Jaeger B R, Meiser B, Nagel D, Uberfuhr P, Thiery J, Brandl U, Brückner W, von Scheidt W, Kreuzer E, Steinbeck G, Reichart B, Seidel D
Institute for Clinical Chemistry, University Hospital Grosshadern, Munich, Germany.
Circulation. 1997 Nov 4;96(9 Suppl):II-154-8.
A combined treatment of statins and extracorporeal H.E.L.P.-apheresis (Heparin-mediated Extracorporeal LDL/fibrinogen Precipitation) has already been shown to be beneficial for coronary artery disease (CAD). Presumably high levels of LDL cholesterol, Lp(a), and fibrinogen also increase the risk for graft vessel disease (GVD). Therefore, we studied whether this concept can be applied in GVD, based on the hypothesis that GVD is an accelerated form of CAD.

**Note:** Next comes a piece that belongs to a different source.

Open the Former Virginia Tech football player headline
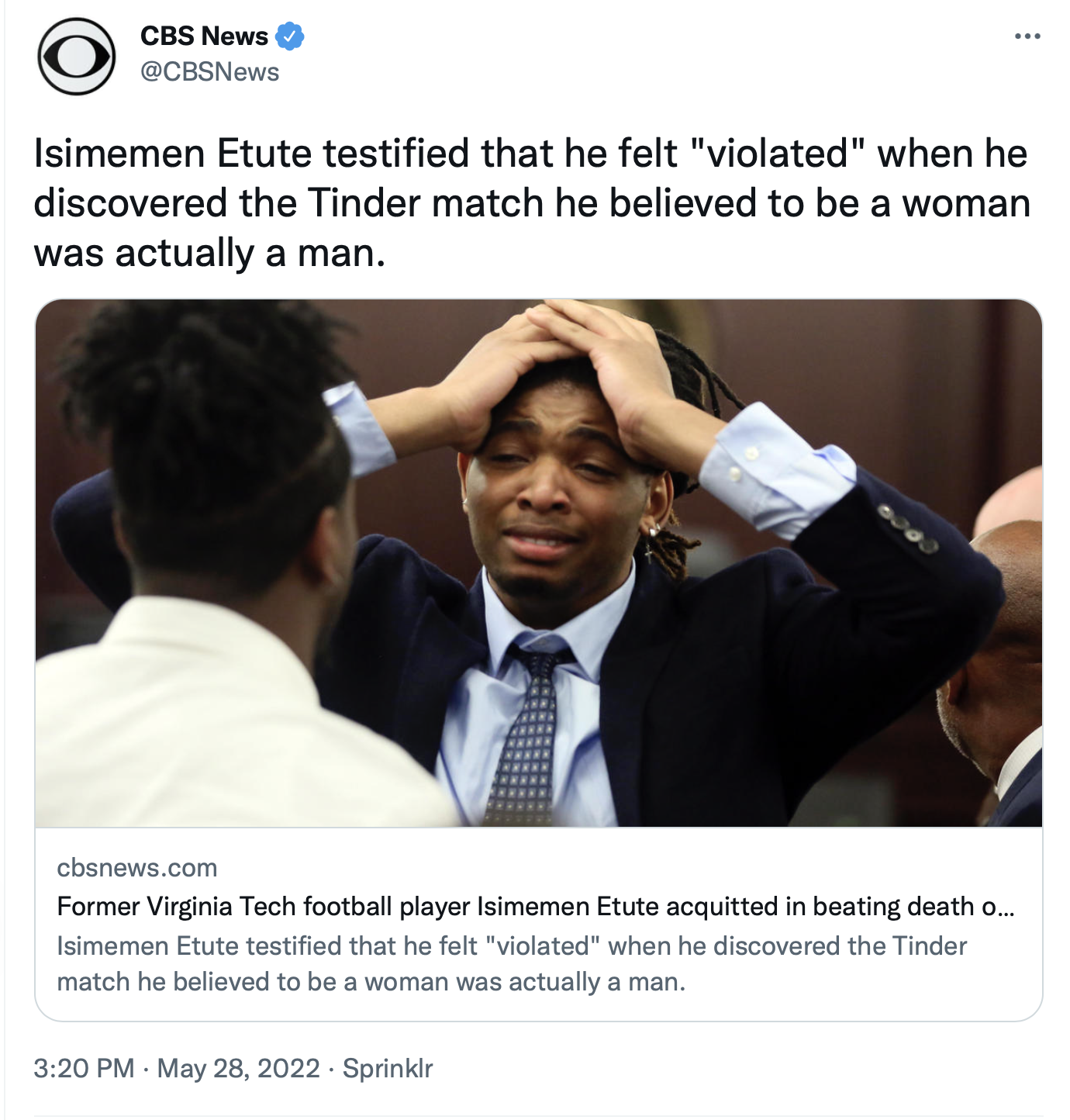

For comparison of statin treatment alone with the combined treatment, two matched groups of 10 cardiac transplant recipients were studied during a mean period of 3.6+/-1.0 years. Both groups were comparable in clinical characteristics, immunosuppressive medication, baseline plasma Lp(a), and high fibrinogen levels. Group I had normal LDL-C levels (3.36+/-0.60 mmol/L). Simvastatin alone was administered in this group to counteract the LDL-increasing effect of the immunosuppressive medication. Group II had marked hypercholesterolemia (LDL-C, 6.07+/-1.89 mmol/L), which was treated, in addition to simvastatin, with H.E.L.P.-apheresis weekly. GVD was assessed by coronary angiography. Simvastatin alone kept LDL-C levels within baseline limits but could not prevent GVD in 7 of 10 patients. In contrast, the combined treatment prevented GVD in 9 of 10 patients (P=.006) by simultaneous and drastic reduction of 48% LDL-C (P=.006), 35% fibrinogen (P=.002), and 47% Lp(a) (P=.006) below baseline. Both treatments were well tolerated and did not affect prevention of graft rejection and infections.
A strategy of early, drastic lowering of fibrinogen, LDL-C, and Lp(a) helps to prevent GVD.